= Activity =
Rewrite the lines from the one containing "coordinates (205, 22)." through the one containing "center [1323, 673].", inclusive, replacing "height and width" with "size" and leaving everything else unchanged.
------------------------------------------------
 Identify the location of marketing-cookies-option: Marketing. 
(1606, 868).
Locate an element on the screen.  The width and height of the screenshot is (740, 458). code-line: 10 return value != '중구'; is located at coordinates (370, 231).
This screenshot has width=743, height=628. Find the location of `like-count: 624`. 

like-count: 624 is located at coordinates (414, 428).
------------------------------------------------
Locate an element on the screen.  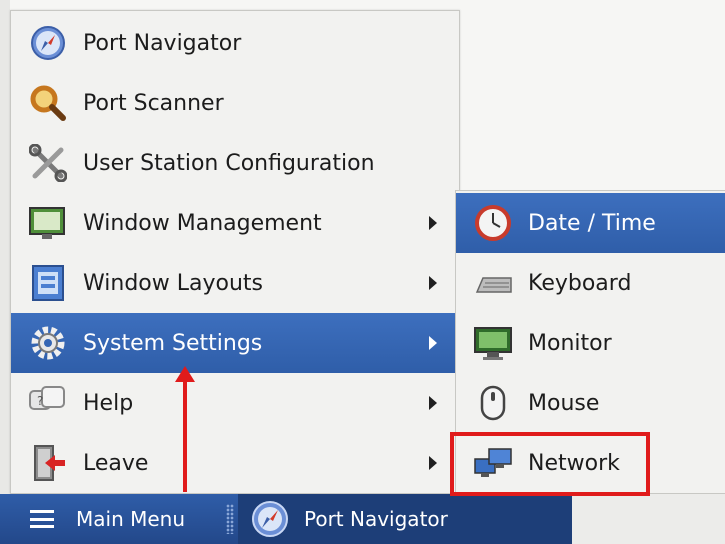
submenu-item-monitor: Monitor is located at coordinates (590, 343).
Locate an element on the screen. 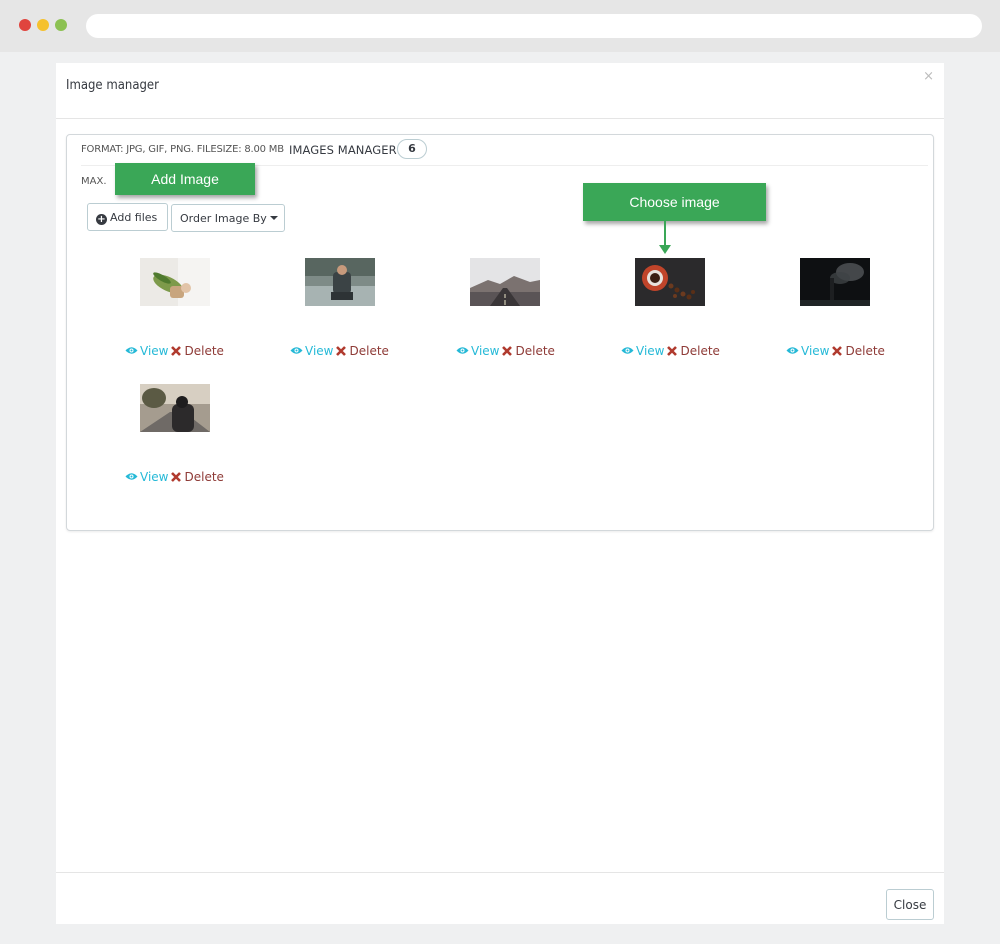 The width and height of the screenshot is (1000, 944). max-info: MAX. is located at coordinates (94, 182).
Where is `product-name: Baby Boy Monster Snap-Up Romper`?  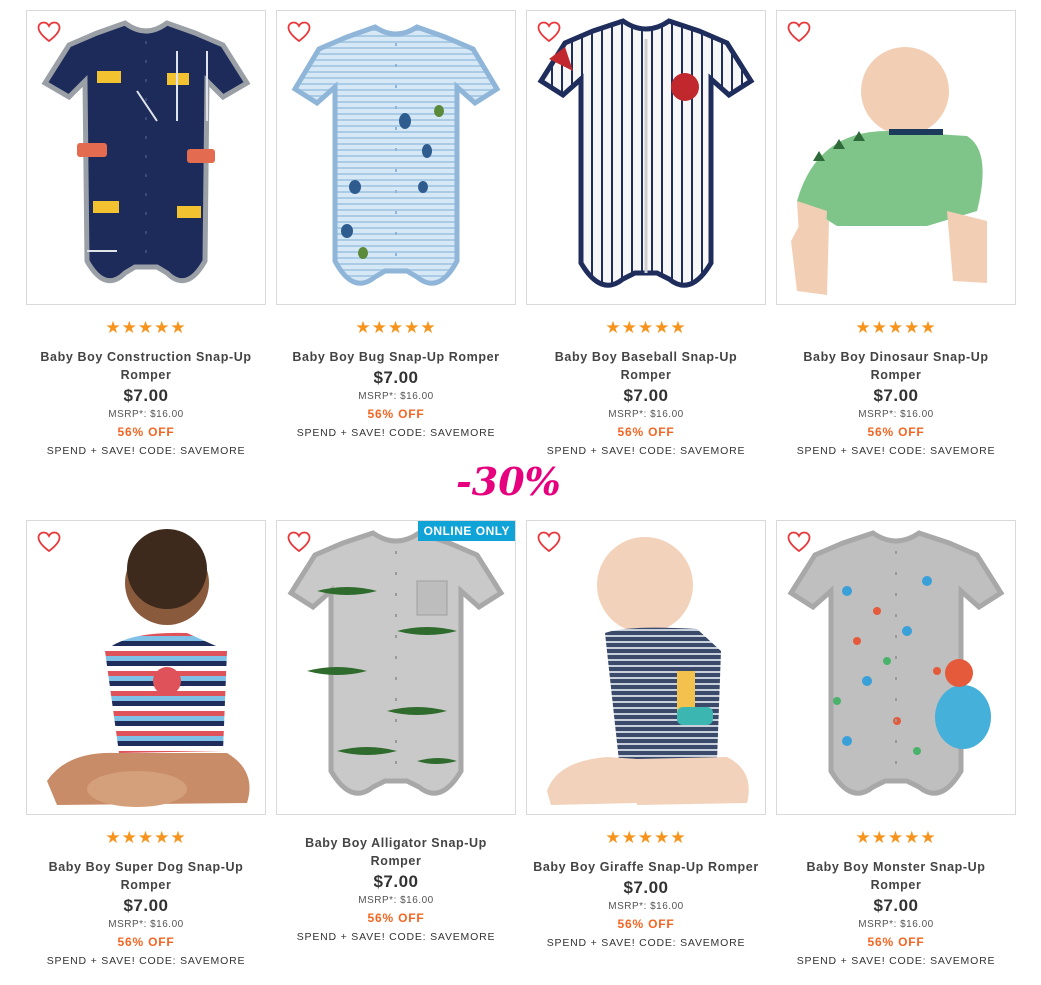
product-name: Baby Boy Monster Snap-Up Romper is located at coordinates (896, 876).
------------------------------------------------
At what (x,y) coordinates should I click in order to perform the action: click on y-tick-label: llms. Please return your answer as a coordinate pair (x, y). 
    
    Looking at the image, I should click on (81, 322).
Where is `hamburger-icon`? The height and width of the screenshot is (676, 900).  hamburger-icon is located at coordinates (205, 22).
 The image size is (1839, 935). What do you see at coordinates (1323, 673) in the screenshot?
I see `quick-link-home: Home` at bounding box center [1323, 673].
------------------------------------------------
= Written answer =
Where is `hamburger-icon`? The size of the screenshot is (676, 900).  hamburger-icon is located at coordinates (205, 22).
 The image size is (1839, 935). What do you see at coordinates (1323, 673) in the screenshot?
I see `quick-link-home: Home` at bounding box center [1323, 673].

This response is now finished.